### Exercise details:
Where a record holds a picture, leave the picture out; otherwise repeat every record exactly.

--------

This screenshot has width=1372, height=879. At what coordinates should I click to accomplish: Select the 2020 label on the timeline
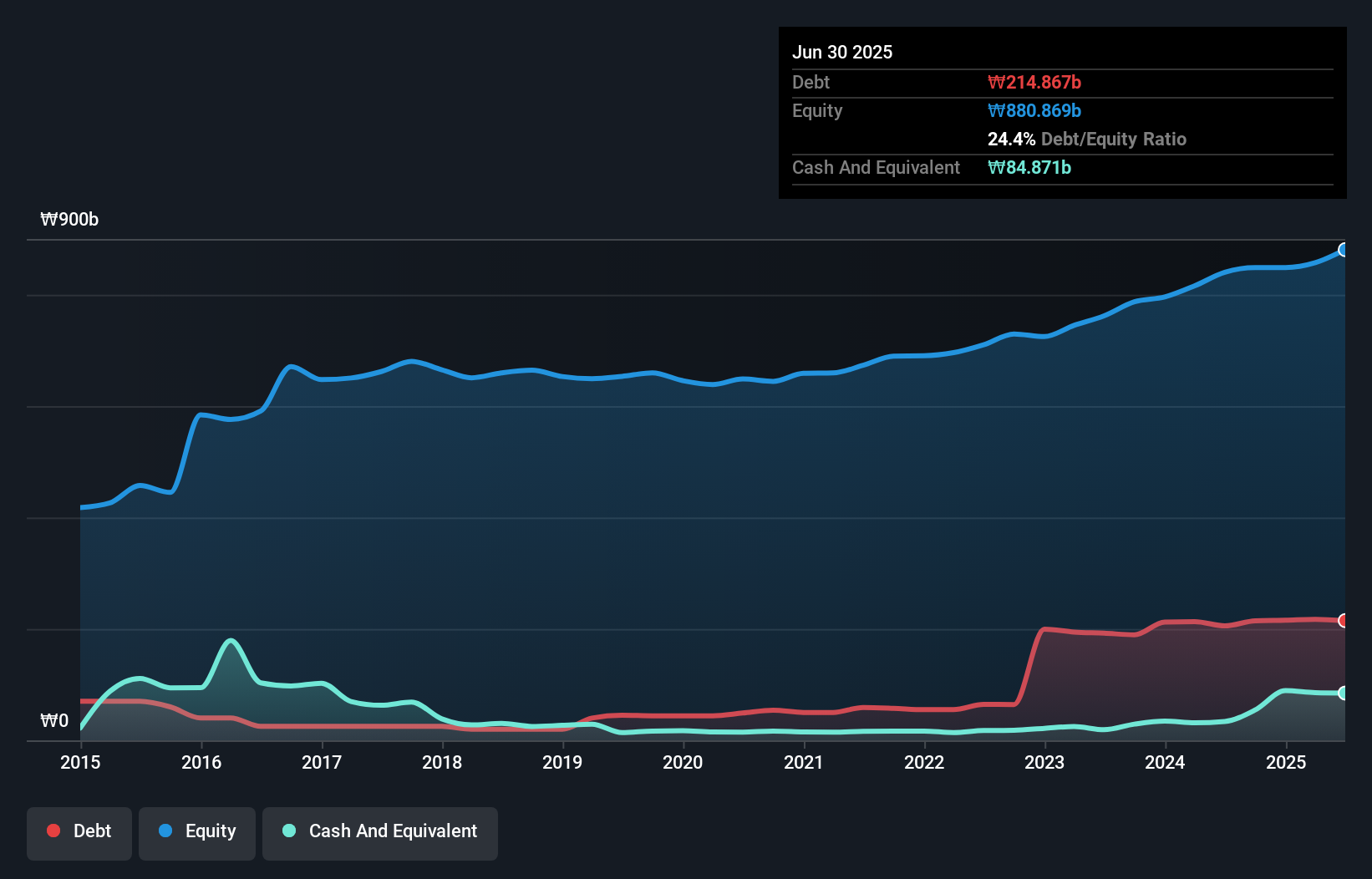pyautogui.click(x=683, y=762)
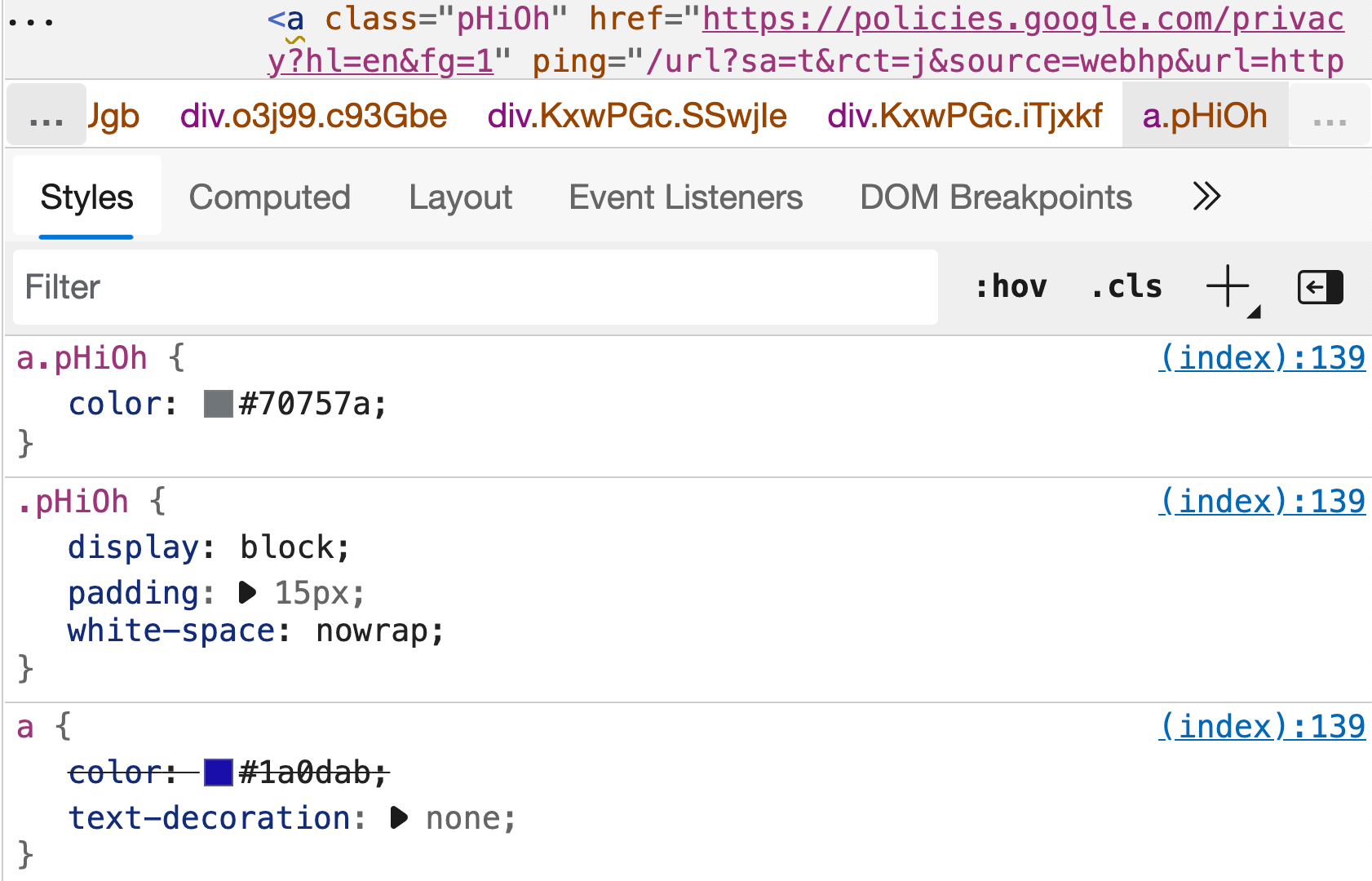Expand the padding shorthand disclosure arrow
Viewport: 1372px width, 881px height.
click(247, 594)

--------

### Answer to this exercise:
This screenshot has width=1372, height=879. At what coordinates should I click to accomplish: Select the 2020 label on the timeline
pyautogui.click(x=683, y=762)
Expand the padding shorthand disclosure arrow
Viewport: 1372px width, 881px height.
click(247, 594)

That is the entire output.